Recently among the worst cases was a cadmium poisoning that caused a condition known as itaitai disease, and recently a new page has been turned in the history of this calamity.
Mariko Noda gives us the story from NHK World's Toyama Studio. Hello Mariko.
Could you explain what itaitai disease is?
The disease occurred here in Toyama in 1968 it was actually designated as Japan's first pollution related illness. Some 200 cases were officially recognized since then.
A softening of the bones and liver, dysfunction caused sever pain all over the body. Sick people constantly said "itai" the Japanese name for 'it hurts' hence the name 'itaitai'
The disease was caused by cadmium poisoning by local mining. Toxins from the mine seeped into the river and contaminated farm lands down stream.
The cadmium accumulated in the bodies of the residents who ate locally produced rice. Work to restore the contaminated land took 33 years to complete, and ended just last month.
A ceremony was held to mark the completion of the decontamination work. About 1700 hectares of farm land was affected half of it was converted into housing plots, parks and other facilities.
The governments and the mining company spent 500,000,000 to replace the top soil and turn it back into arable land. But there was no place to dump the contaminated soil so they buried it on site, deep underground.
First the contaminated top soil was removed, then the healthy soil below was dug out, making a huge hole. Next the polluted top soil was put in the hole and covered by the healthy soil.
Finally the entire plot was covered with soil brought from nearby mountains.
Nobumasa Kanamori's farm was once badly polluted.

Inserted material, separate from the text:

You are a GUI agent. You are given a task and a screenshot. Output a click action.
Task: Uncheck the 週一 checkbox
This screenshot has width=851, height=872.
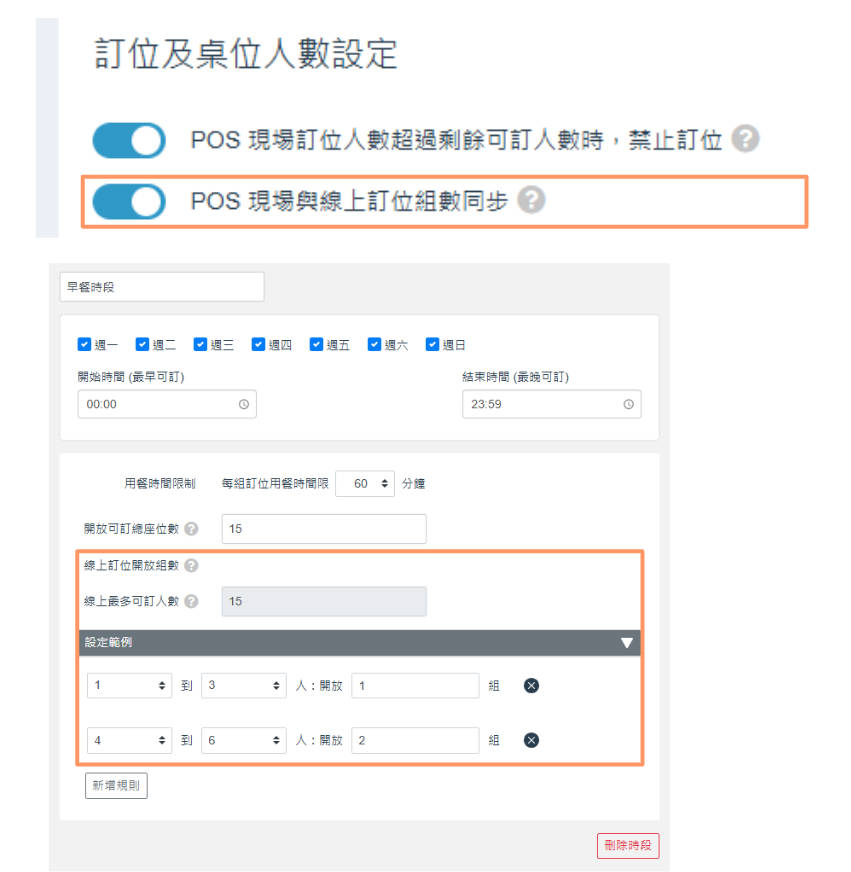(x=84, y=345)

It was impossible for him to plant rice that was edible. He was forced to grow rice that was made for making industrial glue.
Work to improve his farm's soil ended four years ago. After passing safety inspections he was allowed to produce edible rice again. But he still faces obstacles
"When I first started growing rice with food my fields were filled with stones and rocks"
The mountain soil lacked the nutrients needed to grow rice. Kanamori had to start from scratch, he's still trying to make the soil nutritious enough for rice cultivation. But he often has to use chemical fertilizers.
"I Love my farm land, so I'm determined to do whatever I can, but I feel unsure about my future"
Mariko, can you tell us about the museum that's about to open in Toyama?
Yes the Yuko, the Toyama Prefecture itaitai museum is set to open on april 29th, this place will show how local communities tackled the disease with explanations in English, Chinese, Russian and other languages.
museum volunteers will tell visitors about the personal experience of patients their families and local residence.
The people of Toyama have battled environmental pollution for generations. They hope to convey the tragedy and its lessons to the world in future generations.